本年度の母子保健法の改正により妊娠期から子育て期にわたる総合的相談支援を提供する「子育て世代包括支援センター」が法定化されました。
子育て世代包括支援センターでは、全ての妊産婦の状況を継続的に把握し、必要な方には支援のプランを作成するといったことも想定されています。
本市においてもこれまでに相談支援の充実を図っていますが、こうした機能を持つことで、妊婦や子育て中の親には、いつでも「困った時に相談できる場所がある」「困った時には支援をうけることができる」ということが、心の支えになるものと期待されます。

児童虐待における今後の警察との情報共有のあり方

27年度、横浜市の児童虐待相談対応件数は5,470件で過去最多を更新し、特に、警察からの通告による虐待対応の件数は、1,685件で、全体の4割以上を占めている状況であり、これまで以上に警察との連携が重要になっています。
 市内には21の警察署があり、場所によって対応の差が生じることが心配されます。見逃しや見落としが許されない重篤な事例もある中、両機関が有機的に連携し、チームとなって子どもを支援する必要があり、そのためにも、円滑な情報共有の仕組みが不可欠と考えます。

放課後キッズクラブの時間延長

放課後キッズクラブは、全ての子どもたちが参加できる「遊びの場」であり、留守家庭児童の安心・安全な居場所です。19時までの子どもたちの居場所が確保されることで、保護者の皆様も安心して働くことができることは、大変喜ばしいと思います。
多くの保育所などにおいては、延長料金はかかるものの、朝7時から夜8時まで、預けることができます。
しかし、小学校に入れば、放課後キッズクラブでの預かりは19時までです。保護者の就労時間や通勤距離は、子どもの進学に合わせて変わる訳ではありません。子どもが小学校に上がったので、勤務のシフトを変えざるを得なかったという声も聞きます。これも、ある意味で「小1の壁」と言えるのではないでしょうか。
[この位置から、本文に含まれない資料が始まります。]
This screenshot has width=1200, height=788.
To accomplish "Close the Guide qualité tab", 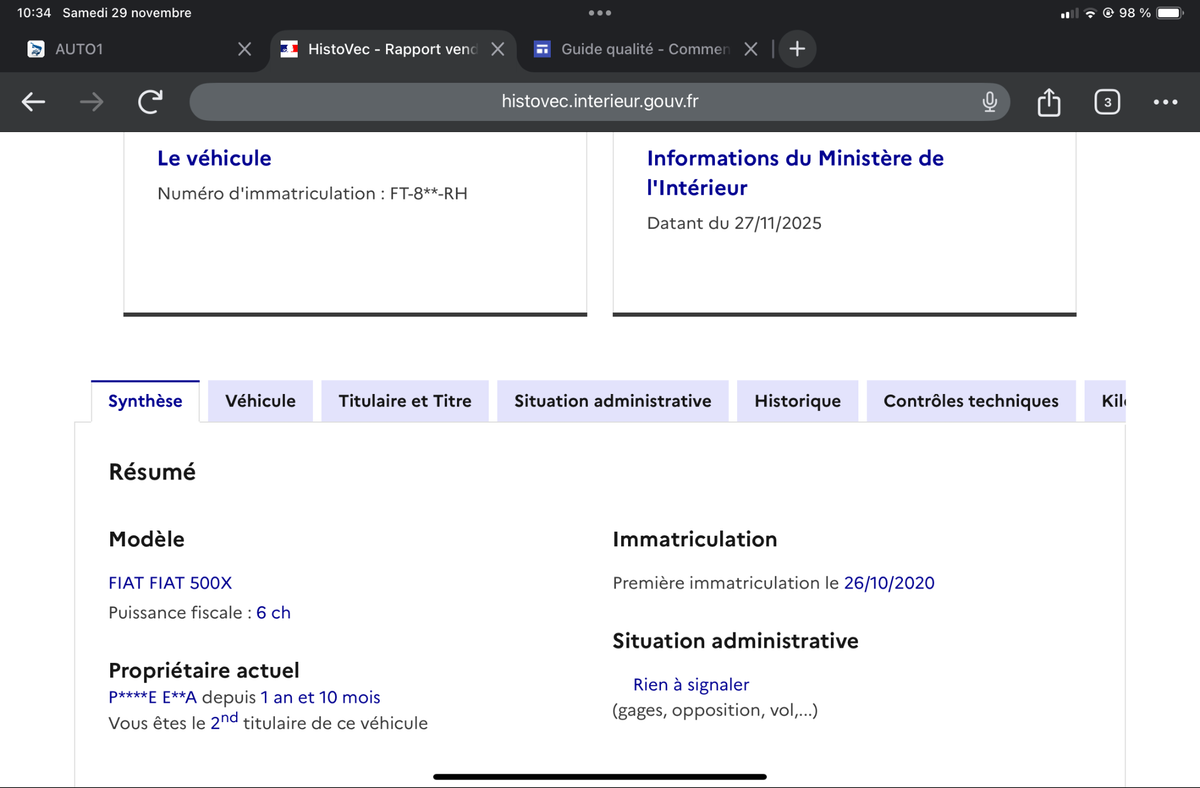I will click(x=751, y=49).
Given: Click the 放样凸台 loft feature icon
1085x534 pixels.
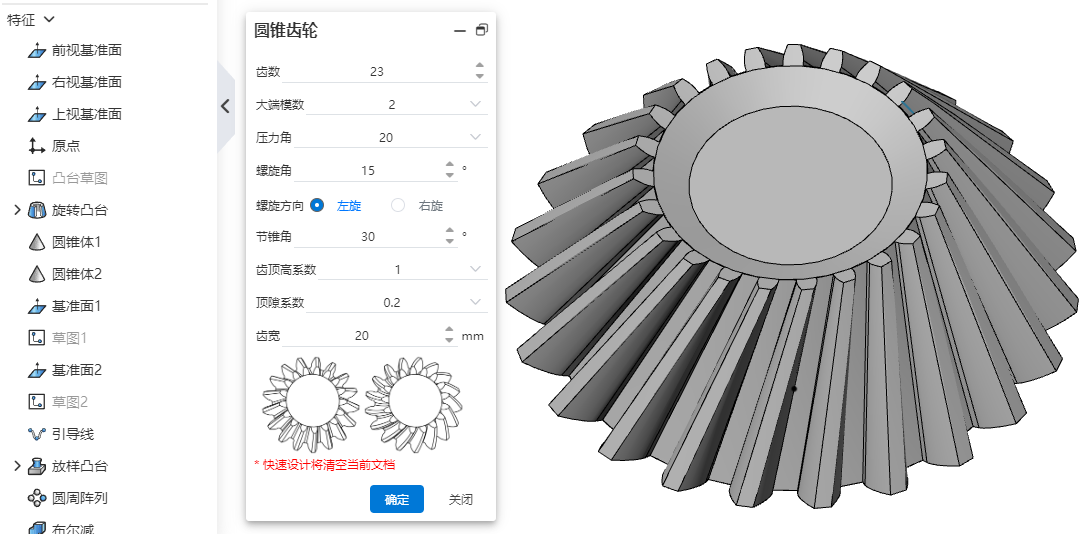Looking at the screenshot, I should [x=37, y=466].
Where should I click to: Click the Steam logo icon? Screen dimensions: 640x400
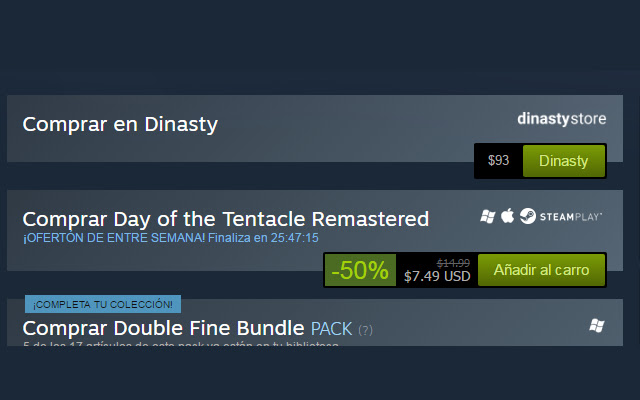[528, 216]
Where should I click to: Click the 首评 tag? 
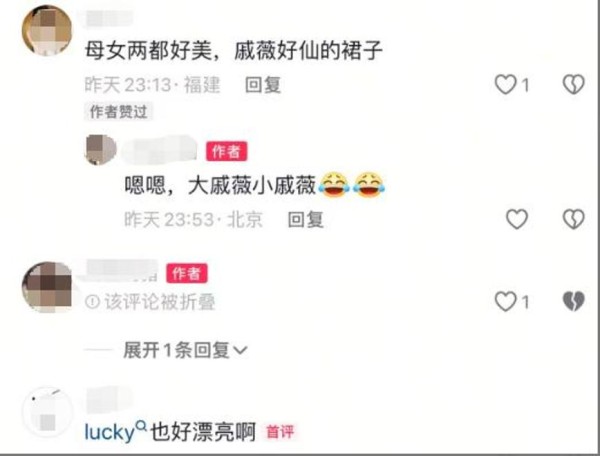click(280, 432)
放課後キッズクラブのさらなる充実に努めていただくことを要望します。

放課後等デイサービスにおける自立準備のための支援

放課後等デイサービス事業は、大変重要な施策である一方で、一部の事業者の不適切な問題も報道されているなど、サービスの質についての指摘もあります。そうした中で、本市は、ガイドラインを策定し、適切に対応していると考えますが、数の増加から中身の充実にシフトすべきこの時期において、今後はその内容を実現していく必要があると考えます。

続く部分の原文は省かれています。